In a post hoc analysis of pooled data from five randomized, placebo‐controlled studies, the dipeptidyl peptidase 4 (DPP‐4) inhibitor saxagliptin improved β‐cell function as assessed by HOMA2 of β‐cell function and post‐prandial C‐peptide from baseline in patients with Latent Autoimmune Diabetes in the Adult (LADA) [56]. Another small study found that sitagliptin, as an add‐on treatment to insulin, had a beneficial effect on C‐peptide decline compared with insulin alone. Moreover, a recent trial evaluated the effect of saxagliptin in combination with vitamin D3 in subjects with LADA with promising results [57]. As far as T1D is concerned, the effect of saxagliptin on immune regulation have been investigated in a phase IV trial (NCT02307695). Similarly, a phase III randomized controlled trial is evaluating the action of vildagliptin in the prevention of progressive β‐cell dysfunction in patients with newly diagnose of T1D (NCT01559025). In another ongoing study, researchers are testing the efficacy of 4 weeks rapamycin treatment and 4 weeks rapamycin treatment plus 3 months vildagliptin treatment versus placebo in increasing endogenous insulin production and correcting glycemic lability (NCT02803892). Glucagon‐like peptide (GLP‐1) analogues have been tested in large‐scale clinical trial to prove their various benefits for β‐cell and glucolipid metabolism in T2D and obesity patients. This has led to concerns regarding the potential applications in T1D patients.

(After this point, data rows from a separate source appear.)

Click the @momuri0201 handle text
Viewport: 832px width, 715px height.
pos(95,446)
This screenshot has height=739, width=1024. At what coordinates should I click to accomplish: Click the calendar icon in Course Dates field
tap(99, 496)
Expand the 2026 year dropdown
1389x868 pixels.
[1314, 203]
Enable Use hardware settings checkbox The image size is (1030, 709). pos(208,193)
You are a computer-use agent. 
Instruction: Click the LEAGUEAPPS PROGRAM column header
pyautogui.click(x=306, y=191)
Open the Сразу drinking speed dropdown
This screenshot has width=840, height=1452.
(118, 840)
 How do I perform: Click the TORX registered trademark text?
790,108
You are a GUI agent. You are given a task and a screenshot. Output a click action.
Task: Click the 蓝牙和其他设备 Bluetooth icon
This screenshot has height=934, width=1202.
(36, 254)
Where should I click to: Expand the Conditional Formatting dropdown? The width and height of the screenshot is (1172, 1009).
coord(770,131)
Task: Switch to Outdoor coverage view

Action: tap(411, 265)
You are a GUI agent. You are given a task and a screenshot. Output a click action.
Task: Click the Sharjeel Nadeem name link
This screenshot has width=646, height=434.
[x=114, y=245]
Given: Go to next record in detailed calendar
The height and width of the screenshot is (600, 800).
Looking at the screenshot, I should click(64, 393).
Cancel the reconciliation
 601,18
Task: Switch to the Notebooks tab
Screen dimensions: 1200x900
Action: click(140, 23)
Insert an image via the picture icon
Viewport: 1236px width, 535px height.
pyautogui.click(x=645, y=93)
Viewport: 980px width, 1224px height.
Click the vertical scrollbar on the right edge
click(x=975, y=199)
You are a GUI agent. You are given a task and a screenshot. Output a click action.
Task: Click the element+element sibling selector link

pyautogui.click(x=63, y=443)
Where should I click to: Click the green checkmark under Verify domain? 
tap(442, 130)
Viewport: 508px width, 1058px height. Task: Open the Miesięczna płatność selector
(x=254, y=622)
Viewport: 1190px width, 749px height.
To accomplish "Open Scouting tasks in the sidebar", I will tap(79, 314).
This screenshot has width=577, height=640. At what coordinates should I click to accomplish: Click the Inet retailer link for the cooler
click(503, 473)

A small phase II randomized controlled trial (NCT02617654) is currently investigating the effect of 52 weeks of treatment with liraglutide 1.8 mg/day, compared to placebo, on stimulated C‐peptide concentrations in patients with long‐standing type 1 diabetes and residual insulin production (primary outcome: MMTT C‐peptide at 12 months).

Other studies on preservation of β‐cell function using incretin‐based therapies are currently active but not recruiting participants (NCT02443155; NCT02127047). Results from these studies are warranted to prove that incretin‐based therapy might preserve C‐peptide secretion (Table 2.3).